Veteran trader The Flow Horse says a painful bleed down for Bitcoin (BTC) may be the most likely path in the near term due to a lack of large buyers.
The trader tells his 228,000 followers on the social media platform X that Bitcoin will likely follow the same pattern that Ethereum in its Bitcoin pair (ETH/BTC) has printed over the last several months: a steady grind downward.
According to the pseudonymous analyst, Bitcoin will likely continue trending down with periodic bounces unless deep-pocketed investors step in to boost the momentum of BTC.
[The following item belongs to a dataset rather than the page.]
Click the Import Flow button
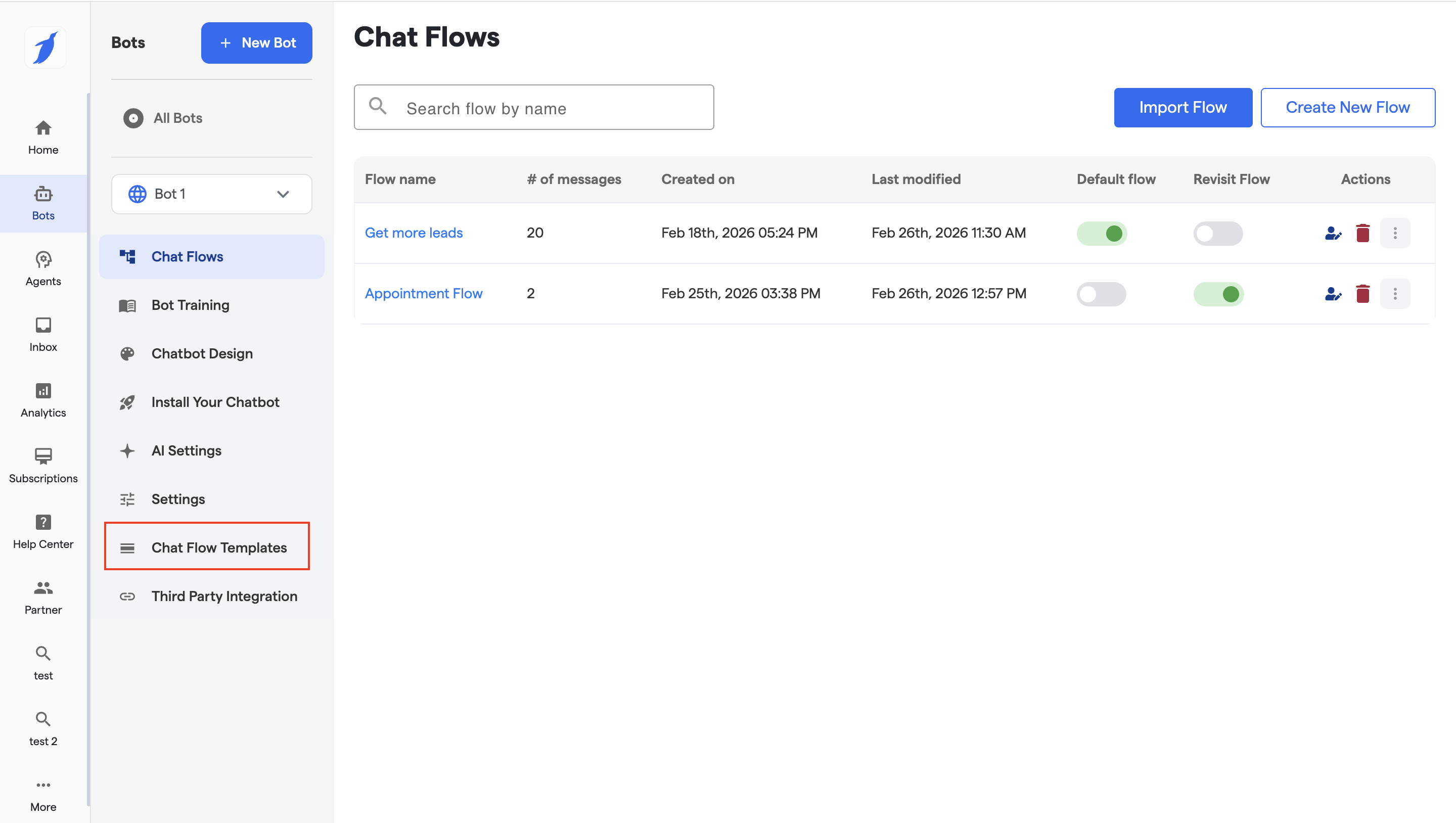[1182, 107]
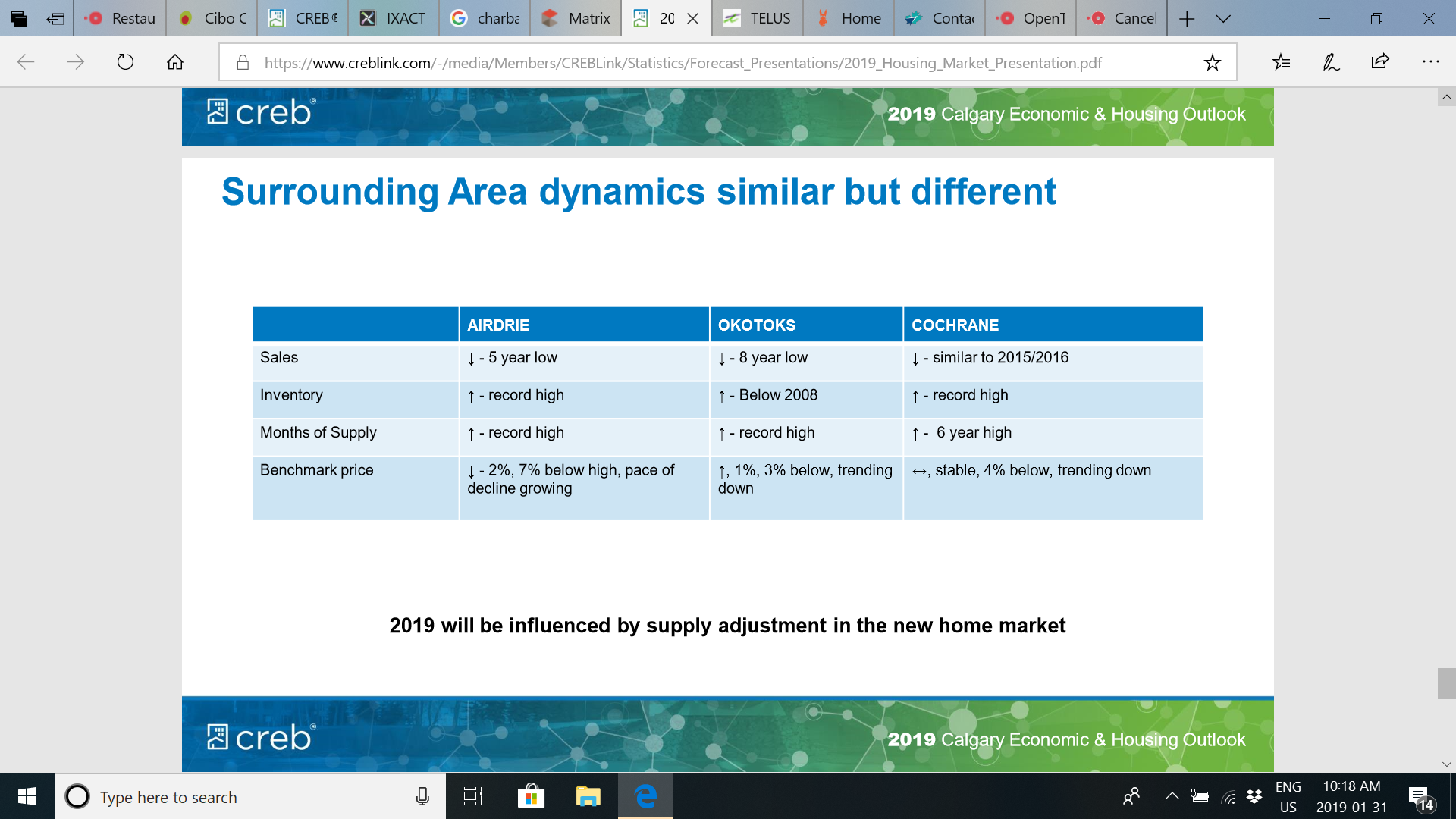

“Bitcoin actually probably follows the same slowbleed.exe pattern ETH/BTC did. Ultimately big buyers need to step in and start lifting to send a signal to everyone else, otherwise this will be dominated by buyers and sellers with less than one week time horizons. It’s not as simple as ‘ETFs are buying’ because there isn’t a pool of passive buyers or any mandated buyers. If there was, we would see positive drift.”
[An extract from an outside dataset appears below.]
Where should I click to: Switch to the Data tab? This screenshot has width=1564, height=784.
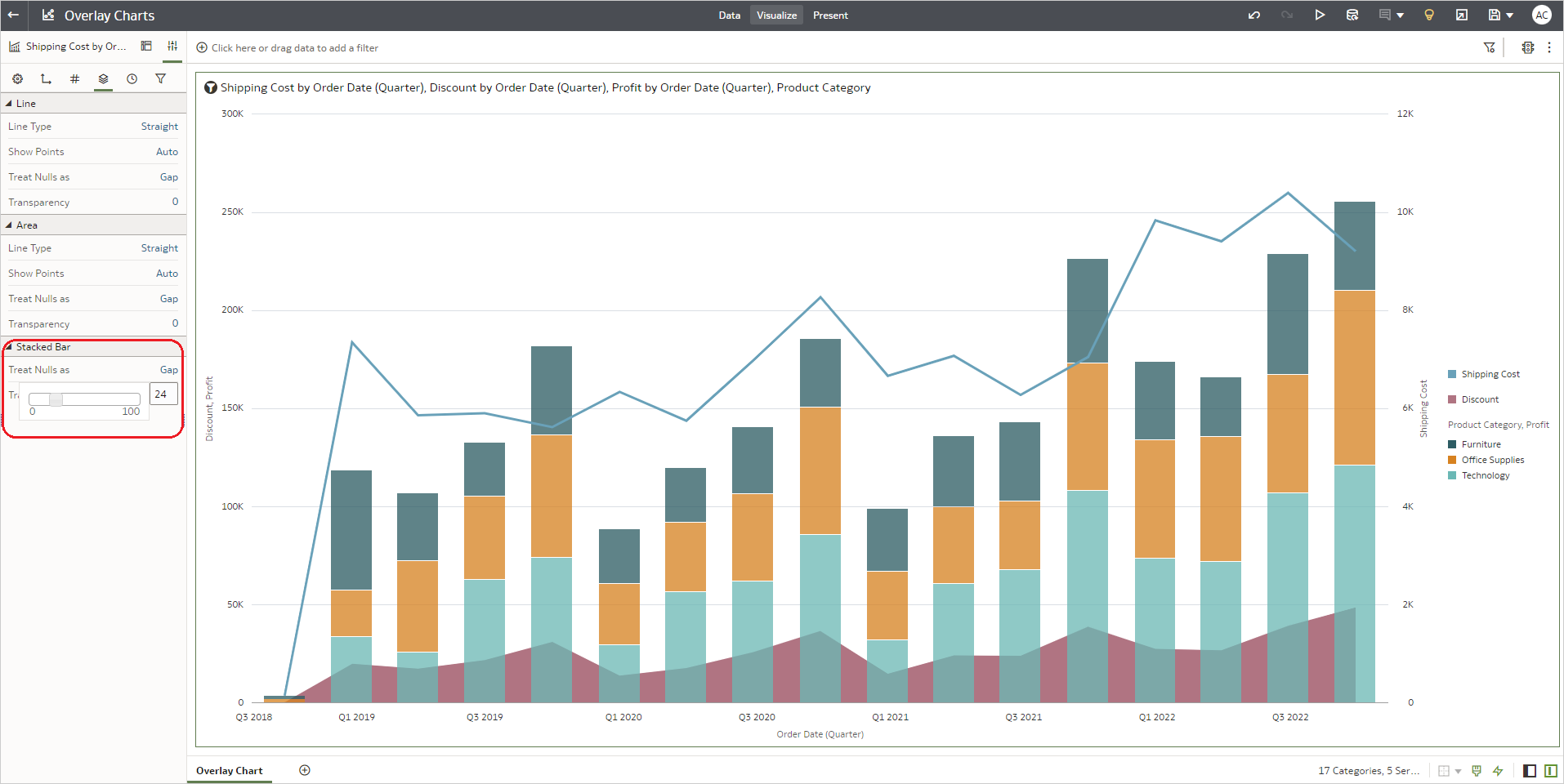pyautogui.click(x=729, y=15)
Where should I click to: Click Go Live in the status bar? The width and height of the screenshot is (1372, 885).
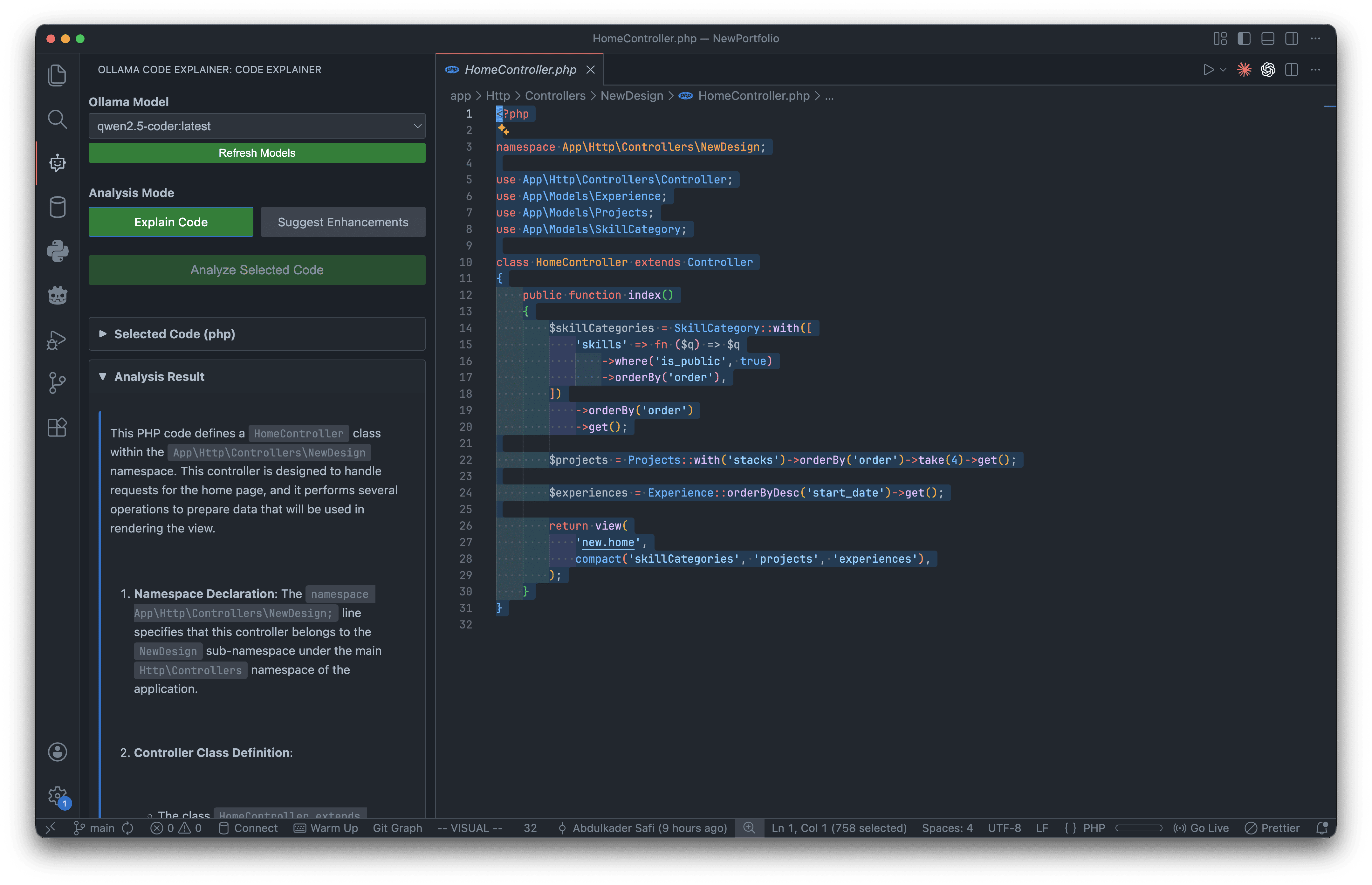point(1202,828)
For now, the analyst says Bitcoin is in a clear downtrend, making a series of lower highs and lower lows – not in a range as some believe.
“Bitcoin is in a range”
With Bitcoin and crypto not flashing tremendous strength as of late, The Flow Horse shares a pie chart to show that most of his capital is in stablecoins.
“Until we see major changes.”
At time of writing, Bitcoin is trading for $57,518, down over 2% on the day.